Tuesday, February 24, 2009

Um Medo Frio - Breve nota sobre a memorialística castriana (1)

Artigo publicado em Sol XXI, n.º 38/39, Carcavelos, 2003
Escrever as memórias pressuporia à partida uma existência fora do comum para o comum dos mortais. Pelo que se viveu e testemunhou, pelas teias relacionais que ao longo da vida se foram forjando. Jaime Cortesão, por exemplo, transpôs para as Memórias da Grande Guerra (1919) o seu muito próprio estilo épico, num tema que só por si se prestava às mais fortes exaltações.

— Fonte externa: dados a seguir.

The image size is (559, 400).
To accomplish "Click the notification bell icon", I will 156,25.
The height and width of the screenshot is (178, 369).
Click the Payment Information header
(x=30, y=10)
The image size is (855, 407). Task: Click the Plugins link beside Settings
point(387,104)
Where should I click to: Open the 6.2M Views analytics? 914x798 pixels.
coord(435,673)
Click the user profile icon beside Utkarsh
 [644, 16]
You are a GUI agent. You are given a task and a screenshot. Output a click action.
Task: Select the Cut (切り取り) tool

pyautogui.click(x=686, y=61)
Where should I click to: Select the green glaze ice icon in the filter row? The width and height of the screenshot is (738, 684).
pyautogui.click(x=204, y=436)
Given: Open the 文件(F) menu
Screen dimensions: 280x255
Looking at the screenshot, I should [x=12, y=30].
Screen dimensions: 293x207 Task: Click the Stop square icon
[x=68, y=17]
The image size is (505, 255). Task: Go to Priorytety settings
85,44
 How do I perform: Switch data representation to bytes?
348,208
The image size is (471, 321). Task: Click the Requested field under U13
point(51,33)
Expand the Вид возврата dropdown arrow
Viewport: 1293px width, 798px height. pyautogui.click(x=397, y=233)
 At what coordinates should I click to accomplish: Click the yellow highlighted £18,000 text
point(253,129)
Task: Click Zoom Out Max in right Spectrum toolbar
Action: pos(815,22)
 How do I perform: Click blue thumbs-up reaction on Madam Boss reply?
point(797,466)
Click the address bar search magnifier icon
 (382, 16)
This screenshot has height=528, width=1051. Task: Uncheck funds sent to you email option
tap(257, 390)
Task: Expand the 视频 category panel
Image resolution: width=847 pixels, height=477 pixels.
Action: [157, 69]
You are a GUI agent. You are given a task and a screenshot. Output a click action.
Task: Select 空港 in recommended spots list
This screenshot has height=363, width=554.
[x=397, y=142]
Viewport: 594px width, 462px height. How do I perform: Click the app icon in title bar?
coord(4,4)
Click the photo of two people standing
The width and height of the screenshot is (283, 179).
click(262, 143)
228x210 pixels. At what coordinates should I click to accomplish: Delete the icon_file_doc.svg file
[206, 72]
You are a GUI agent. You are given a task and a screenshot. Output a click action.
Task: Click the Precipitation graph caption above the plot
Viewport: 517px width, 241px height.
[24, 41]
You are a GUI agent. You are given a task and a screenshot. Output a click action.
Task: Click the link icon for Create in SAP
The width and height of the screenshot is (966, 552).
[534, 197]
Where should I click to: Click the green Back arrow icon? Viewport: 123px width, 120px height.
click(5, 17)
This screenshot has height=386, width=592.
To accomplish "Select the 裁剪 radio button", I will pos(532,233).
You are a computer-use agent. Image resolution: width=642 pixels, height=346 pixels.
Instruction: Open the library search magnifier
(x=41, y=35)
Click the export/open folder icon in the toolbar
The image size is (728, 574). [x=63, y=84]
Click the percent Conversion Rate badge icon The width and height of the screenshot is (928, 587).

O relato duma experiência-limite -- a de médico voluntário nas trincheiras da Flandres -- resultou num livro que não nos deixa grande margem para fruições se pegrmos nele como leitor desprevenido, tal é a carga emocional que transporta. Mas memorialística, género eminentemente literário, está subordinada às exigências da escrita. Nas Memórias de Raul Brandão (1919-33), ao contrário do que sucede com a narrativa do historiador, dão-lhes profundidade os textos preambulares de cada volume -- expressões dramáticas do peculiar sentimento trágico da vida. E Vasco Pulido valente -- para mencionar um autor nosso contemporâneo --, em Retratos & Auto-retratos (1992), é um significativo exemplo de como uma existência desinteressante para o público não impede uma redacção de memórias de primeira água, em que o estilo, opulento, mas vigiado, é a primeira estrela dessa escrita.